I am trying to add these repeated records using the approach here: http://sookocheff.com/post/bigquery/creating-a-big-query-table-java-api/
The table schema created for the repeated record field looks like this:
TableFieldSchema column = new TableFieldSchema().setName("rawFields");
column.setType("RECORD");
List<TableFieldSchema> list = new ArrayList<>();
list.add(new TableFieldSchema().setName("key").setType("STRING"));
list.add(new TableFieldSchema().setName("value").setType("STRING"));
column.setFields(list);
column.setMode("REPEATED");
I am inserting data like this as part of a DoFn:
Map<String,String> record = ... // key-value pairs
List<TableRow> rawFields = new ArrayList<>();
record.forEach((k,v)->
rawFields.add(new TableRow().set("key",k).set("value", v))
);
TableRow row = new TableRow();
// row has other fields, omitted here
row.set("rawFields", rawFields);
The DoFn is in my dataflow pipeline just before the BigQueryIO.Write:
.apply(BigQueryIO.Write
.named("WriteLBLogLines")
.to("xxx:yyy.zzz")
.withSchema(mySchema)
.withWriteDisposition(BigQueryIO.Write.WriteDisposition.WRITE_APPEND)

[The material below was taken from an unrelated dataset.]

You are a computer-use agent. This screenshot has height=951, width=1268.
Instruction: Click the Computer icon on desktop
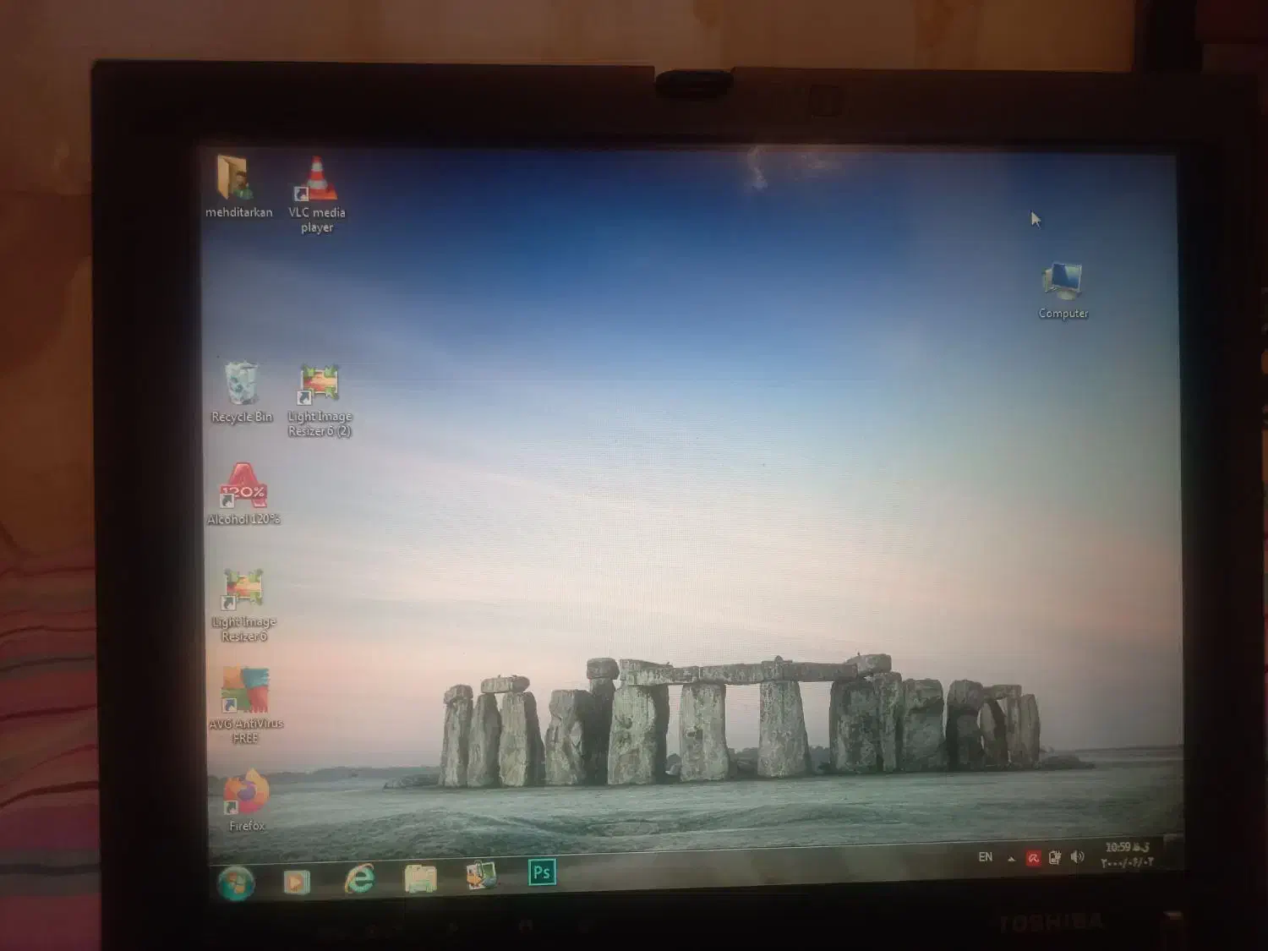coord(1063,283)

.withCreateDisposition(BigQueryIO.Write.CreateDisposition.CREATE_IF_NEEDED));
When I try and run this through Dataflow I get the following error:
errorResult: JSON table encountered too many errors, giving up. Rows: 1; errors: 1., error: JSON table encountered too many errors, giving up. Rows: 1; errors: 1., error: JSON parsing error in row starting at position 0 at file: gs://xxxxxxxxxx/12271006010671464167/dax-tmp-2016-06-28_14_47_26-12271006010671462904-S04-1-303c4f638f6b411b/-shard-00002-of-00003-try-021aff4c448b3177-endshard.json. Repeated field must be imported as a JSON array. Field: rawFields.
What is wrong with my approach? It seems I am not using the right approach for inserting repeated records.
I've attempted to reproduce the problem with the following code, but it executes successfully. Are there other aspects of the schema that could be at issue?